◆ GOAL 1: Reproduce the part of the financial notes that begins at the words "Total Inventories $24,372" and stops after "(261) (2,588) (819)".
◆ GOAL 2: Translate this sentence from the financial notes into Spanish: "Prior period results have been restated to reflect such classification."
◆ GOAL 3: According to the financial notes, on what date was the sale of Napili Plaza concluded?

◆ SUPPLIED PASSAGE:
3. The effective tax rate for 2003 and 2002 differs from the
statutory federal rate of 34% primarily because of the state tax
provision, refundable state tax credits and foreign taxes.

4. Accounts and notes receivable are reflected net of allowance
for doubtful accounts of $1,025,000 and $572,000 at September 30,
2003 and December 31, 2002, respectively.

5. Inventories as of September 30, 2003 and December 31, 2002
were as follows (in thousands):

9/30/03 12/31/02

Pineapple products
Finished goods $12,160 $11,829
Work in progress 1,510 963
Raw materials 3,510 1,696
Real estate held for sale 72 2,134
Merchandise, materials and supplies 7,120 6,743

Total Inventories $24,372 $23,365


6. Business Segment Information (in thousands):


Three Months Ended Nine Months Ended
9/30/03 9/30/02 9/30/03 9/30/02
Revenues
Pineapple $27,716 $25,599 $72,485 $67,104
Resort 10,950 11,595 34,776 37,124
Commercial & Property 15,885 1,286 20,383 4,097
Less discontinued
operations (2,021) (261) (2,588) (819)
Other 50 1 31 2
Total Revenues 52,580 38,220 125,087 107,508

Operating Profit (Loss)
Pineapple 225 (2,183) (4,191) (4,646)
Resort (152) (207) 114 2,349
Commercial & Property 15,301 (340) 15,511 (479)
Less discontinued
operations (1,954) 3 (1,971) (38)
Other (226) (450) (1,396) (1,178)
Total Operating Income
(Loss) 13,194 (3,177) 8,067 (3,992)
Interest Expense (819) (709) (2,108) (1,862)
Income Tax (Expense)
Benefit (4,275) 1,692 (2,528) 2,340

Income (Loss) - Continuing
Operations 8,100 (2,194) 3,431 (3,514)

Income (Loss) - Discontinued
Operations 1,348 (5) 1,359 25

Net Income (Loss) $ 9,448 $(2,199) $ 4,790 $(3,489)


7. On August 1, 2003, the $7.1 million sale of Napili Plaza was
concluded and the Company's $4.5 million mortgage loan on the
property was repaid. The operating results of Napili Plaza
prior to its sale and the $1.9 million gain from its sale have
been reported as discontinued operations. Prior period results
have been restated to reflect such classification.

◆ PROVIDED MATERIAL:
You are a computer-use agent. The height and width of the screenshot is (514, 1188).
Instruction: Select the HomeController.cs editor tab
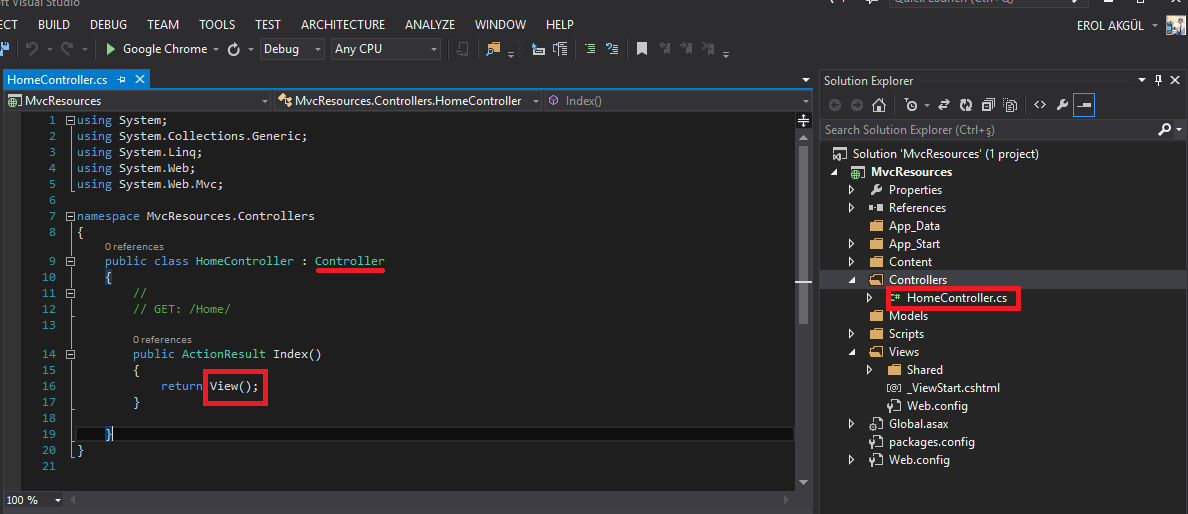pyautogui.click(x=58, y=79)
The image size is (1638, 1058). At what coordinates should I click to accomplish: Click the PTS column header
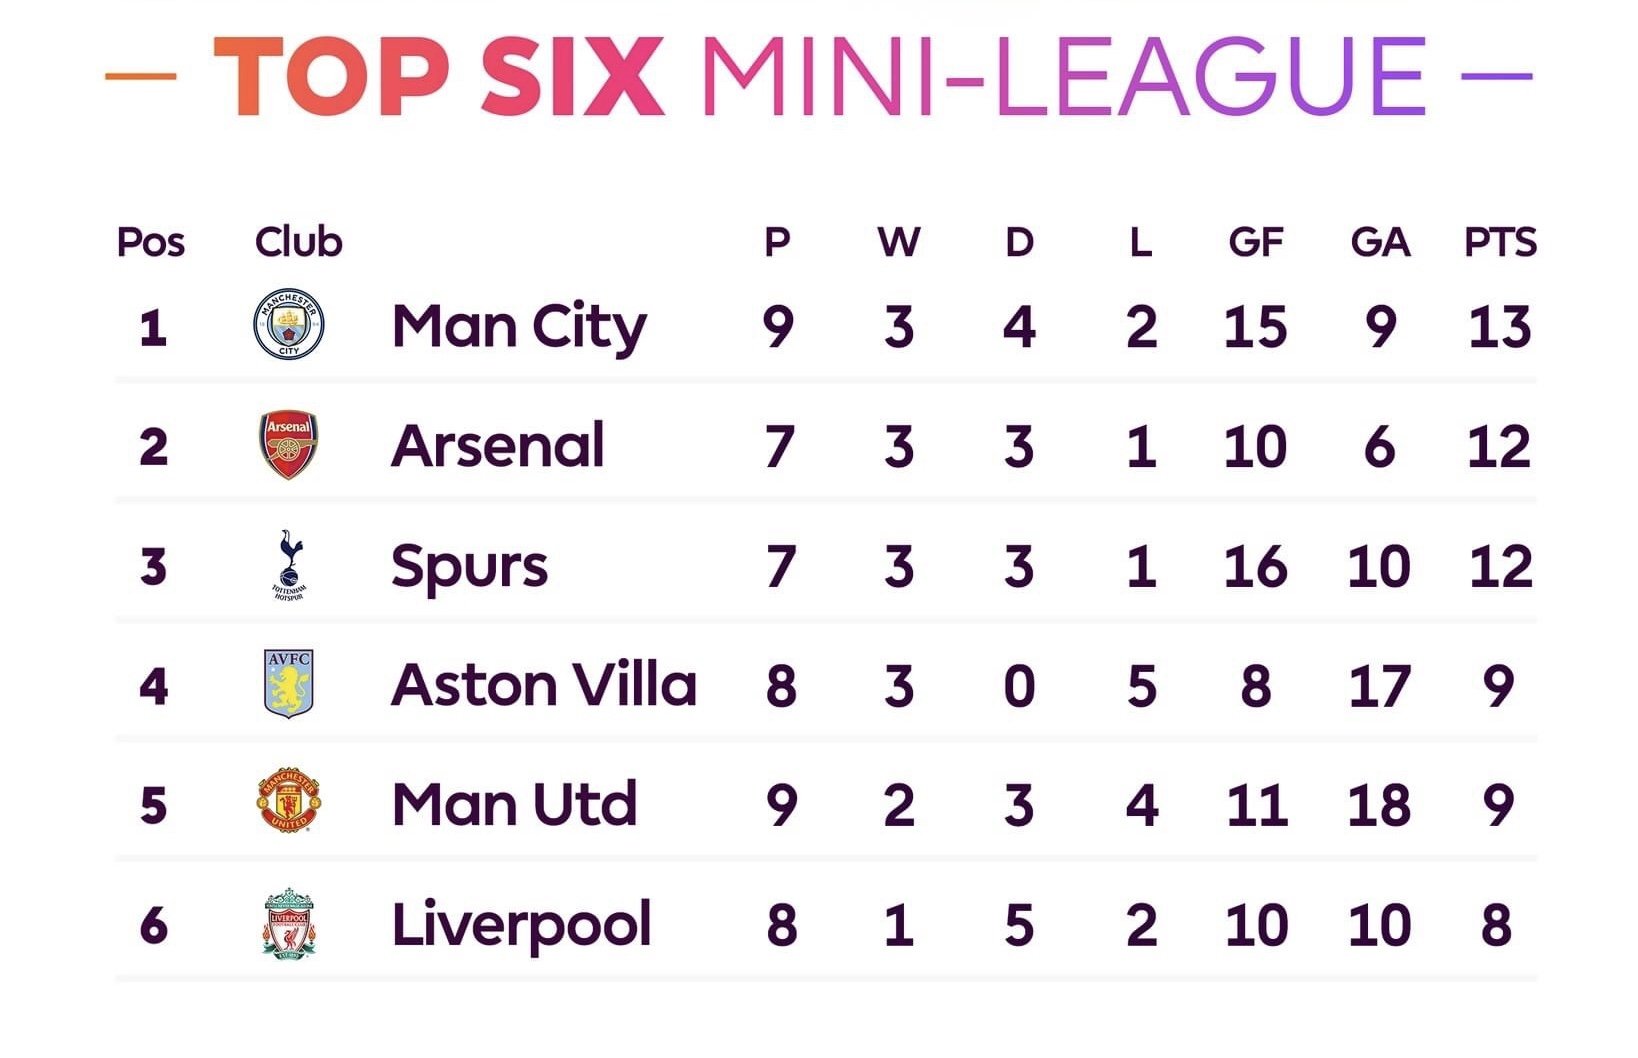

◆ FINISHED ANSWER 1:
Total Inventories $24,372 $23,365


6. Business Segment Information (in thousands):


Three Months Ended Nine Months Ended
9/30/03 9/30/02 9/30/03 9/30/02
Revenues
Pineapple $27,716 $25,599 $72,485 $67,104
Resort 10,950 11,595 34,776 37,124
Commercial & Property 15,885 1,286 20,383 4,097
Less discontinued
operations (2,021) (261) (2,588) (819)

◆ FINISHED ANSWER 2: Los resultados de períodos anteriores se han reexpresado para reflejar dicha clasificación.

◆ FINISHED ANSWER 3: August 1, 2003.